**Goal**
Set down the records word for word, from the start through the line that contains "click(x=728, y=49)", including that line. Leave the pictures out.

+-------+

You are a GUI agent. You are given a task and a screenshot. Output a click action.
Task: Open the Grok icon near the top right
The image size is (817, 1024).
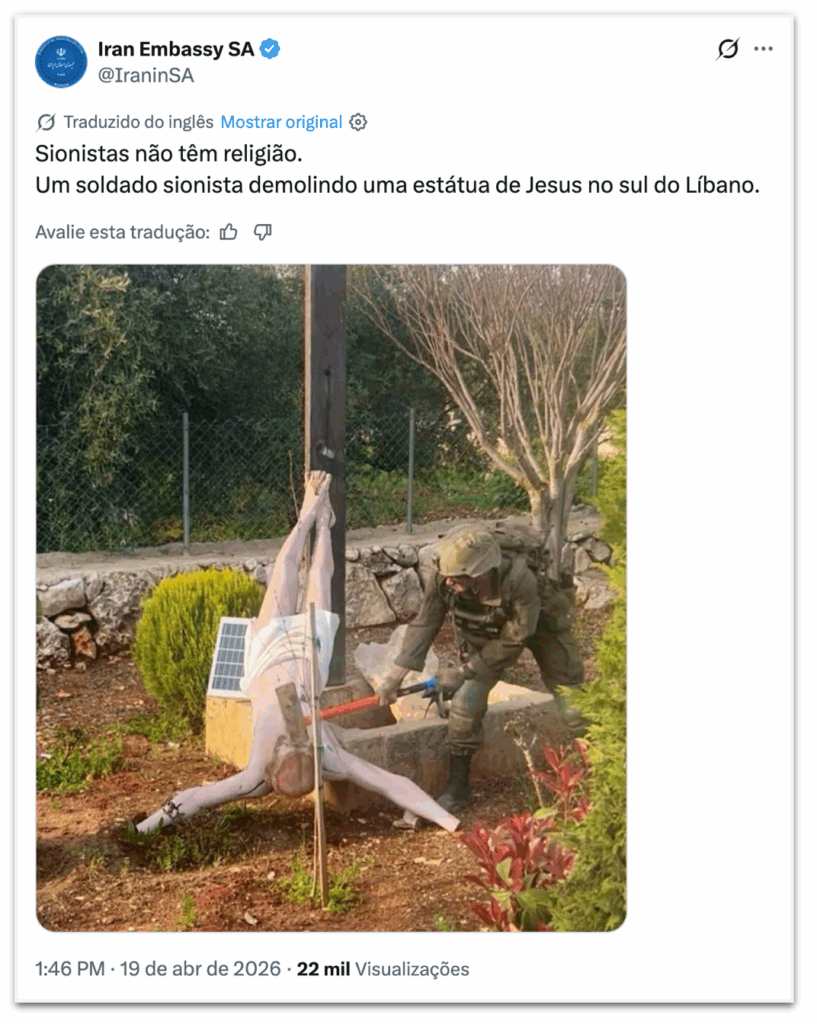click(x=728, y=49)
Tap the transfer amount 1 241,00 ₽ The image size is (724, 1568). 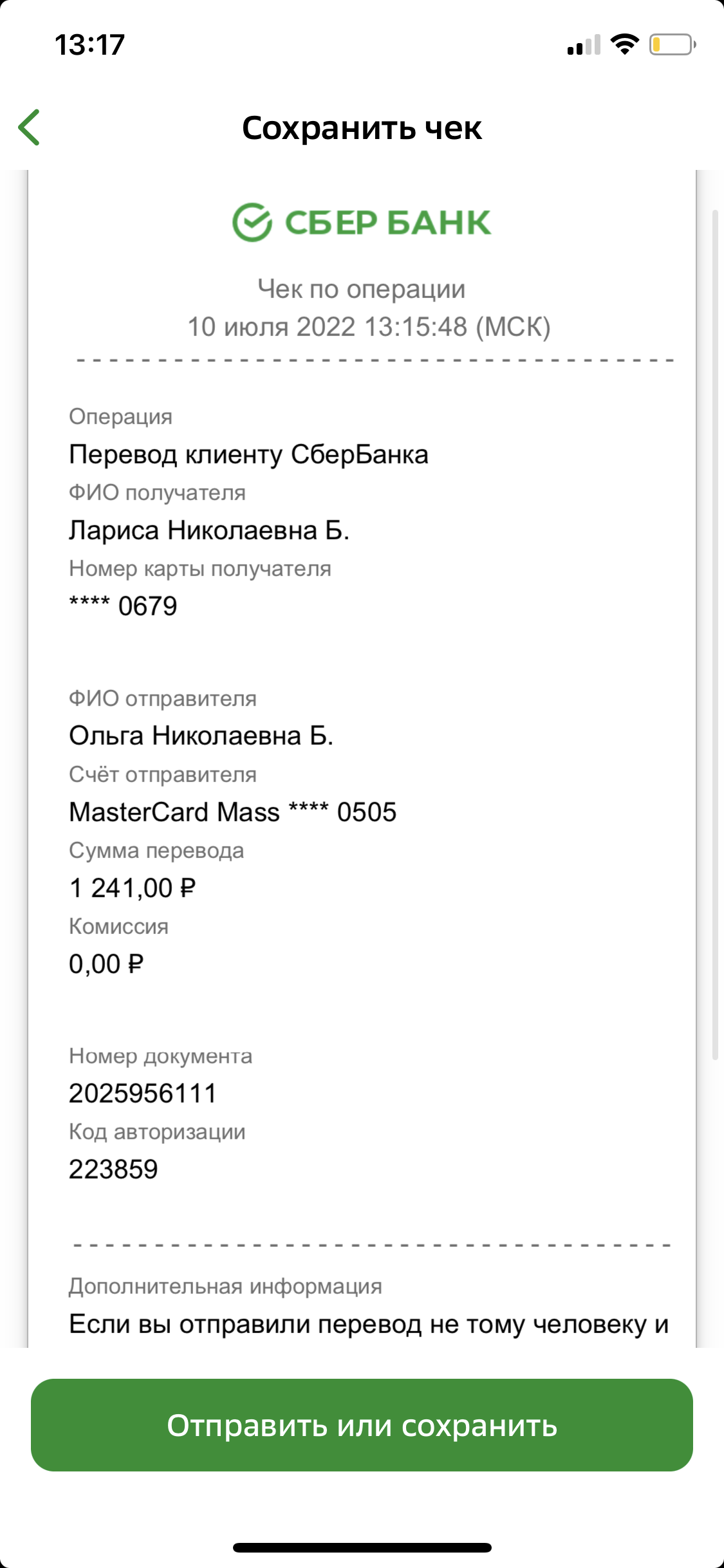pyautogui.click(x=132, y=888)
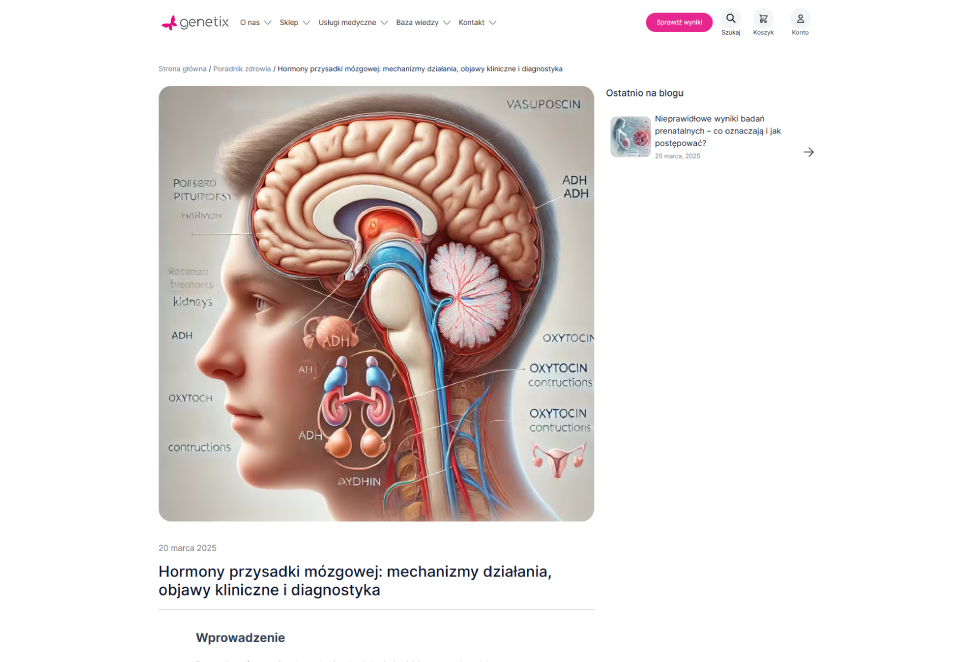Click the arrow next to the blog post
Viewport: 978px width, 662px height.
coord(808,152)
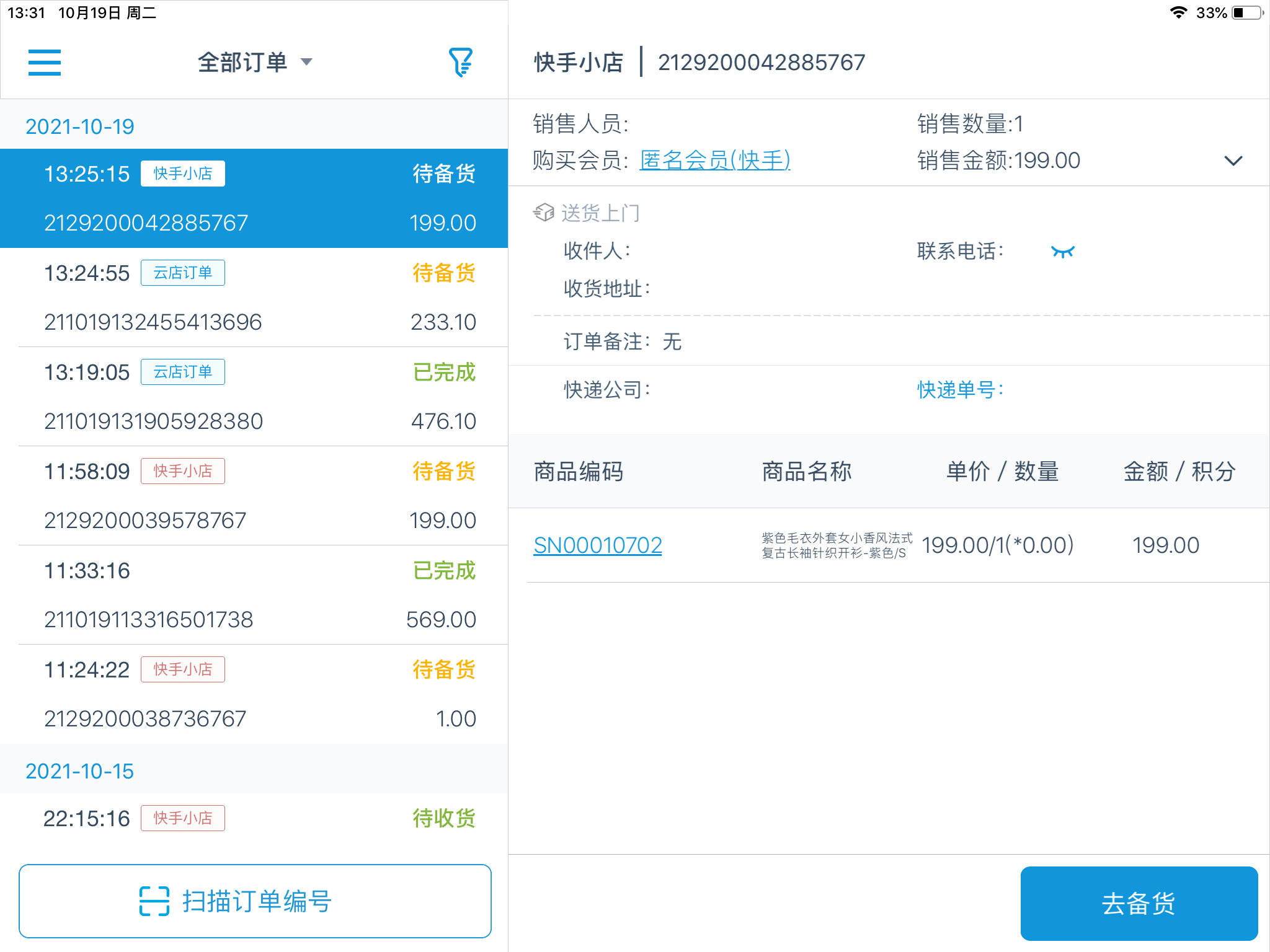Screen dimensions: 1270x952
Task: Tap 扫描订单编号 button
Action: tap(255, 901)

+-------+

**Solution**
You are a GUI agent. You are given a task and a screenshot. Output a click action.
Task: Open the Grok icon near the top right
The image size is (817, 1024).
click(x=728, y=49)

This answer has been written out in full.